> [Problem to solve] Please format every line from the one containing "Find the location of a particular element. The" through the end of the rows, inclusive, as a Markdown table with the columns Number and Line, leaving out blank lines.
Start of Exercise material
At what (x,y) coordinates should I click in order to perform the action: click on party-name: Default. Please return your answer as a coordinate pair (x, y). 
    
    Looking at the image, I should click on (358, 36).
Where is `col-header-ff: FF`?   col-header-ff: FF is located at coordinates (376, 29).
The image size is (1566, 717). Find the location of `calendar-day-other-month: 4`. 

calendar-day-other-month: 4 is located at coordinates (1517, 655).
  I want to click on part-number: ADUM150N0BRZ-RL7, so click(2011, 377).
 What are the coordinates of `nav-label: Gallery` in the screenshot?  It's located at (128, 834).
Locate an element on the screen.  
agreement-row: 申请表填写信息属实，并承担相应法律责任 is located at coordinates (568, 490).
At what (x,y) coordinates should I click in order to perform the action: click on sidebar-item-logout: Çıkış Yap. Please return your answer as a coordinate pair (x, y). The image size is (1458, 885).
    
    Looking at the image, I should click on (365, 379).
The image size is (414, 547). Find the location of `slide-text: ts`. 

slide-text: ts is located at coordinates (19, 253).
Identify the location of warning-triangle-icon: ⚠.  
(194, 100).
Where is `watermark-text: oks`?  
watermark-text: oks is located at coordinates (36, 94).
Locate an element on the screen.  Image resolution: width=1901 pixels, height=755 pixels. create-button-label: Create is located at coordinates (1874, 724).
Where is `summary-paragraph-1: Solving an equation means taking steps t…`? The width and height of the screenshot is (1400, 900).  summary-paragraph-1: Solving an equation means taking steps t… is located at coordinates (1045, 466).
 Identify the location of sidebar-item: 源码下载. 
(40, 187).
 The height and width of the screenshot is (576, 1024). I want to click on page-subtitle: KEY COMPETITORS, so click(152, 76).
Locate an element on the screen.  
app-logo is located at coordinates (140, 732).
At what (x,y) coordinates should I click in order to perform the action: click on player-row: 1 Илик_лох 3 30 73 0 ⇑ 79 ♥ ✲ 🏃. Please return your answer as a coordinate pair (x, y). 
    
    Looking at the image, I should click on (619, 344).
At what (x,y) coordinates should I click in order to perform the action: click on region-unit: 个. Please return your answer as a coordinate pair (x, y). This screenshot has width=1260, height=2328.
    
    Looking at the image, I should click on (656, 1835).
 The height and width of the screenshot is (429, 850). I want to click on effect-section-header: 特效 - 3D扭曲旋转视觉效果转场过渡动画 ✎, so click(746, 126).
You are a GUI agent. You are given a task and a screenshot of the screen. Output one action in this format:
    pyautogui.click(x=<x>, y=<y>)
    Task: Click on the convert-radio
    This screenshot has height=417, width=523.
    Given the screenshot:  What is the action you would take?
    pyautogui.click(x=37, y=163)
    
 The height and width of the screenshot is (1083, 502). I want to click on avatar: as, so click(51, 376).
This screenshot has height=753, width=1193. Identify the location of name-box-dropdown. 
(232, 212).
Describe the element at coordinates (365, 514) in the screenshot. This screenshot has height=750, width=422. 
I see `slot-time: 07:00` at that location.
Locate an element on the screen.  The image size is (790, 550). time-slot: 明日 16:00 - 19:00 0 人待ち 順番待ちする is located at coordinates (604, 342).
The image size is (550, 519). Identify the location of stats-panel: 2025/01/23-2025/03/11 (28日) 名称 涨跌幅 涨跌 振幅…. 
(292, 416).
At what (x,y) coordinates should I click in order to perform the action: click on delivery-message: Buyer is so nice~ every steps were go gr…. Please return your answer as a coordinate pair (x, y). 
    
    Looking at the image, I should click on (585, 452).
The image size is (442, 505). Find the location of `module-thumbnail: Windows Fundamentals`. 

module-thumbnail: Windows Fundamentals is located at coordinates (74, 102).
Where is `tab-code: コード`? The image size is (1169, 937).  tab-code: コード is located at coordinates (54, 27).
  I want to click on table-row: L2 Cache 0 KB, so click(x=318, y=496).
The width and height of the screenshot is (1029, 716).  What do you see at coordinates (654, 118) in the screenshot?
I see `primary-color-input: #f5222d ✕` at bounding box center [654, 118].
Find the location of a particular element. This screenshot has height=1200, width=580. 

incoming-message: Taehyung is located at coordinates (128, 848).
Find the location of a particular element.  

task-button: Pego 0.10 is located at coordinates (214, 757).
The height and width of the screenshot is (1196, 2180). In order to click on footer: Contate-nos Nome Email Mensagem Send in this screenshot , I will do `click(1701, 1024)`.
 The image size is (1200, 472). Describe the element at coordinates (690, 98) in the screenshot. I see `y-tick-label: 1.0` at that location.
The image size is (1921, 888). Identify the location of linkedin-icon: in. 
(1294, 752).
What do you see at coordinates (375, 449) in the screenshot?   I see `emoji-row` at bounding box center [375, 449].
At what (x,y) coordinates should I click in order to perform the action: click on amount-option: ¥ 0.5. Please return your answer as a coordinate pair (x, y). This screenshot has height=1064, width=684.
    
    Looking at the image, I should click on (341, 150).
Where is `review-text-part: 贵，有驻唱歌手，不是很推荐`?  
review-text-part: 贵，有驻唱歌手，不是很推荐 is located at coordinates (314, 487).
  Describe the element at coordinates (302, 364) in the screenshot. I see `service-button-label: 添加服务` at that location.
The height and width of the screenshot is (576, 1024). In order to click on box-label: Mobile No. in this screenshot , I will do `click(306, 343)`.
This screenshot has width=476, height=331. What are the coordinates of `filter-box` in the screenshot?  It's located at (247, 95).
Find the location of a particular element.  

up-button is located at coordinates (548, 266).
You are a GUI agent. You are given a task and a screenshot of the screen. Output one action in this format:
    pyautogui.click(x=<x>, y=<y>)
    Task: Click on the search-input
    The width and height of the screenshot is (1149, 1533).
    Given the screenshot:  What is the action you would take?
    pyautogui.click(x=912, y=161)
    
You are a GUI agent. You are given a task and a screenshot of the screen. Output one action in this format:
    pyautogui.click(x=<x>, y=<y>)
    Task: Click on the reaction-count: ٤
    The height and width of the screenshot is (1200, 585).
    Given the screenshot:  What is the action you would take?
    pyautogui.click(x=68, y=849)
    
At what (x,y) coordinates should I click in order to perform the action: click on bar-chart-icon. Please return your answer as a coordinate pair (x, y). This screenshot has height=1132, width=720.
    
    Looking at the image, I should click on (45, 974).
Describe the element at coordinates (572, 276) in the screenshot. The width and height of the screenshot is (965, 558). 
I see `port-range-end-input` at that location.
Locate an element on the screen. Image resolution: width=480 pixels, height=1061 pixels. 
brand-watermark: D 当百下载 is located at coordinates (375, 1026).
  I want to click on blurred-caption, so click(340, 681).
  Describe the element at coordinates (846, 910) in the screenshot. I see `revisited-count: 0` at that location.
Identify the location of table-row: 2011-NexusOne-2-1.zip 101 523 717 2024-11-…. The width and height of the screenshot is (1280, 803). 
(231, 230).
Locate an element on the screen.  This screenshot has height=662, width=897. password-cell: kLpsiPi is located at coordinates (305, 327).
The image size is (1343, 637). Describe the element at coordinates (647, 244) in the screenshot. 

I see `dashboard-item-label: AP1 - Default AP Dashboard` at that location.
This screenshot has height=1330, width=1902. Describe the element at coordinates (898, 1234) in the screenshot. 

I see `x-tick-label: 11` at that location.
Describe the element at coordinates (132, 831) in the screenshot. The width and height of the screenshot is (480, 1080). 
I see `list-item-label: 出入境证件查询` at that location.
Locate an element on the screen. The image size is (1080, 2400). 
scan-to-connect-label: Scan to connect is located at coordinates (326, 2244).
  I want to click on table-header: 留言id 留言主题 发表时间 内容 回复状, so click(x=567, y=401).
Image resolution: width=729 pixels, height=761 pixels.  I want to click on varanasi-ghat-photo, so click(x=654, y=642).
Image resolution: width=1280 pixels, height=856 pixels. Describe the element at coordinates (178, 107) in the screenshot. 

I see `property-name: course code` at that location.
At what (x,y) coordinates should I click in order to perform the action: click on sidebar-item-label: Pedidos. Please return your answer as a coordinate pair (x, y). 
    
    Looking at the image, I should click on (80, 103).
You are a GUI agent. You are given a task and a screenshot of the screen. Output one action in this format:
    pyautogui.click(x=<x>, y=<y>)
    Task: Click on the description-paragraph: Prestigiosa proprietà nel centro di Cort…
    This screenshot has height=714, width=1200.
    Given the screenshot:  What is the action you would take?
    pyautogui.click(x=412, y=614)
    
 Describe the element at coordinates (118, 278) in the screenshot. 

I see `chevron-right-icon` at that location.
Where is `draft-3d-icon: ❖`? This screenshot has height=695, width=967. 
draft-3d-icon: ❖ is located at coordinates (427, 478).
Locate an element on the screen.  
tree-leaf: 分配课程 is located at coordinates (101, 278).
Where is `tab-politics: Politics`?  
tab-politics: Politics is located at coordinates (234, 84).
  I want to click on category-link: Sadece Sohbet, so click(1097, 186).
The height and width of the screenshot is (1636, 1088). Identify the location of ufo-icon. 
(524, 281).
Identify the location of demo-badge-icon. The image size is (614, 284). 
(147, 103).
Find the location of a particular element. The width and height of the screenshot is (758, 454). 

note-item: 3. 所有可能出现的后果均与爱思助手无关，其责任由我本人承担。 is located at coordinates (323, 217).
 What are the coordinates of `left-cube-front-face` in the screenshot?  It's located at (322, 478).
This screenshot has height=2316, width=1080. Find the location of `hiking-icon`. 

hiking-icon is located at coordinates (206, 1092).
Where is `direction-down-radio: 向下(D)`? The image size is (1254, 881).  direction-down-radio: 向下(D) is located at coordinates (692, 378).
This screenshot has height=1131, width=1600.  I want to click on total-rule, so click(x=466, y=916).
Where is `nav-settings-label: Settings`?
End of Exercise material
> [Written answer]
| Number | Line |
|---|---|
| 1 | Find the location of a particular element. The width and height of the screenshot is (758, 454).  |
| 2 | note-item: 3. 所有可能出现的后果均与爱思助手无关，其责任由我本人承担。 is located at coordinates (323, 217). |
| 3 |  What are the coordinates of `left-cube-front-face` in the screenshot?  It's located at (322, 478). |
| 4 | This screenshot has height=2316, width=1080. Find the location of `hiking-icon`.  |
| 5 | hiking-icon is located at coordinates (206, 1092). |
| 6 | Where is `direction-down-radio: 向下(D)`? The image size is (1254, 881).  direction-down-radio: 向下(D) is located at coordinates (692, 378). |
| 7 | This screenshot has height=1131, width=1600.  I want to click on total-rule, so click(x=466, y=916). |
| 8 | Where is `nav-settings-label: Settings`? |